- PostgreSQL 10 Administration Cookbook
- Simon Riggs Gianni Ciolli
- 261字
- 2021-06-25 22:04:15
How to do it…
You can terminate a user's session with the pg_terminate_backend() function included with PostgreSQL. That function takes the PID, or the process ID, of the user's session on the server. This process is known as the backend, and it is a different system process from the program that runs the client.
To find the PID of a user, we can look at the pg_stat_activity view. We can use it in a query, like this:
SELECT pg_terminate_backend(pid)
FROM pg_stat_activity
WHERE ...
There are a couple of things to note if you run this query. If the WHERE clause doesn't match any sessions, then you won't get any output from the query. Similarly, if it matches multiple rows, you will get a fairly useless result, that is, a list of Boolean true values. Unless you are careful enough to exclude your own session from the query, you will disconnect yourself!

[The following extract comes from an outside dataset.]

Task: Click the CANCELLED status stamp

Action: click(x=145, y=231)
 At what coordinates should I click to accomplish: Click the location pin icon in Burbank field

What's even funnier is that you'll disconnect yourself halfway through disconnecting the other users, as the query will run pg_terminate_backend() in the order in which sessions are returned from the outer query.
Therefore, I suggest a safer and more useful query that gives a useful response in all cases, which is as follows:
postgres=# SELECT count(pg_terminate_backend(pid))
FROM pg_stat_activity
WHERE usename NOT IN
(SELECT usename
FROM pg_user
WHERE usesuper);
count
-------
1
This is assuming that superusers are performing administrative tasks.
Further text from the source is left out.